Publication Type:Journal Article
MeSH: Cell Line, Tumor; Down-Regulation; drug effects; Female; Human papillomavirus 16; pathogenicity; Humans; I-kappa B Kinase; antagonists & inhibitors; metabolism; Lipopolysaccharides; pharmacology; Proto-Oncogene Proteins p21(ras); metabolism; Thiophenes; pharmacology; Tumor Suppressor Protein p53; metabolism; Uterine Cervical Neoplasms; metabolism; virology
From: Chinese Medical Journal 2016;129(22):2703-2707
CountryChina
Language:English
Abstract:
BACKGROUNDCervical cancer is the second most common cancer of woman in the world, and human papillomavirus (HPV) infection plays an important role in the development of most of the cases. IκB kinase β (IKKβ) is a kinase-mediating nuclear factor kappa B (NF-κB) activation by phosphorylating the inhibitor of NF-κB (IκB) and is related by some diseases caused by virus infection. However, there is little known about the correlation between IKKβ and HPV infection in cervical cancer. This study aimed to investigate the expression of IKKβ protein in cervical cancer tissues and effects of inflammation on HPV positive or negative cervical cancer cells through detecting the expression of IKKβ, IκBα, p53, and p21 proteins after treated with lipopolysaccharide (LPS) to mimic bacterial infection. We also examined the effects of LPS on cervical cancer cells after blocking IKKβ with pharmacological inhibitor.
METHODSThirty-six matched specimens of cervical cancer and adjacent normal tissues were collected and analyzed in the study. The expression of IKKβ in the tissue specimens was determined by immunohistochemical staining. In addition, Western blot was used to detect the expression level changes of IKKβ, IκBα, p53, and p21 after LPS stimulated in the HPV16+ (SiHa) and HPV16- (C33A) cervical cancer cell lines. Furthermore, the effects of IKKβ inhibitor SC-514 on LPS-induced expression change of these proteins were investigated.

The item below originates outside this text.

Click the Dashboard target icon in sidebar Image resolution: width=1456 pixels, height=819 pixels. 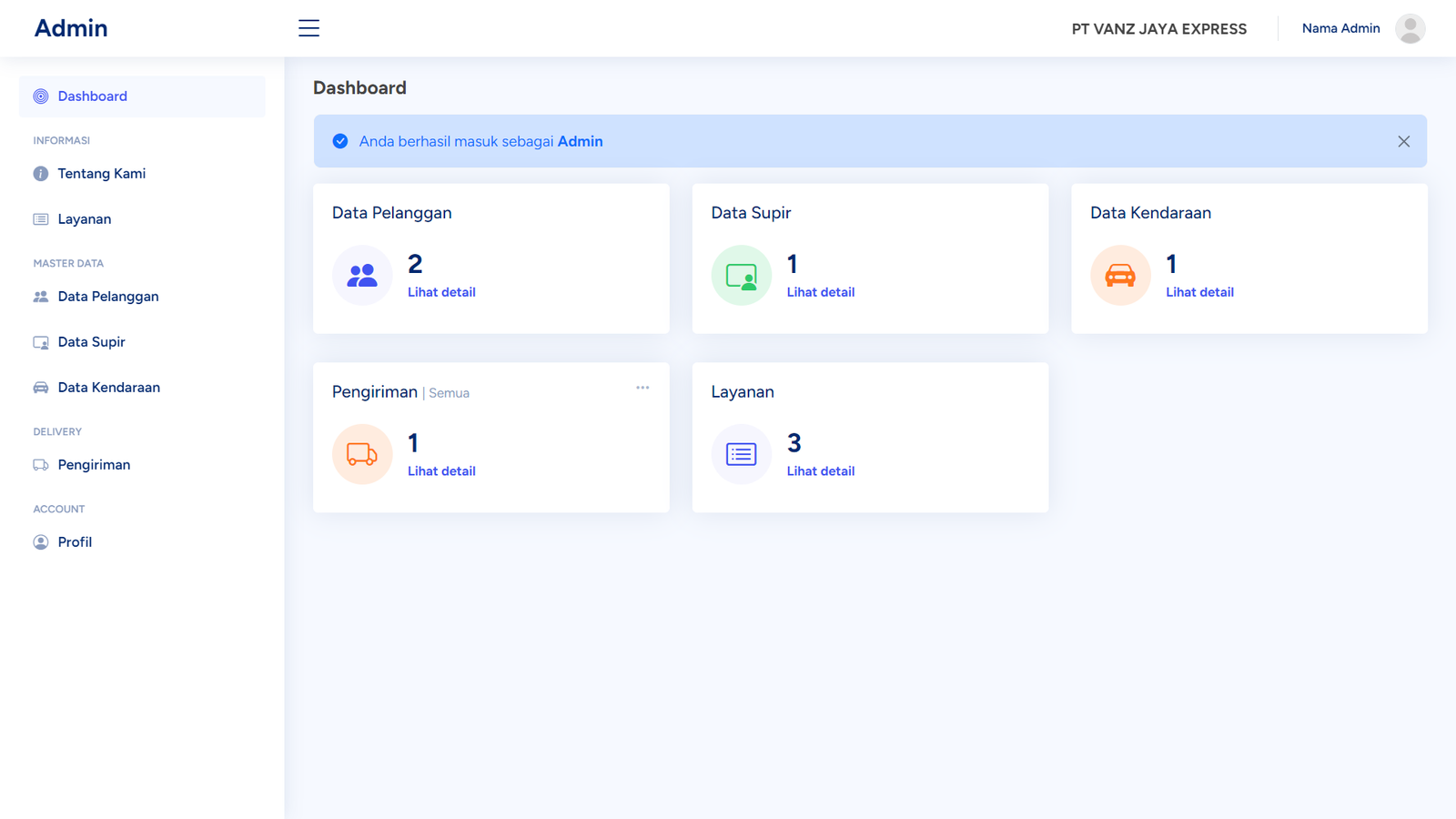click(41, 96)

RESULTSThe expression of IKKβ was higher in cervical cancer than adjacent normal tissues, and there was no significant difference between tumor differentiation, size, and invasive depth with IKKβ expression. The LPS, which increased the expression level of IKKβ protein but decreased in the IκBα, p53 and p21 proteins, was illustrated in HPV16+ (SiHa) but not in HPV16- (C33A) cells. Moreover, IKKβ inhibitor SC-514 totally reversed the upregulation of IKKβ and downregulation of p53 and p21 by LPS in SiHa cells.
CONCLUSIONSIKKβ may mediate the downregulation of p53 and p21 by LPS in HPV16+ cervical cancer cells.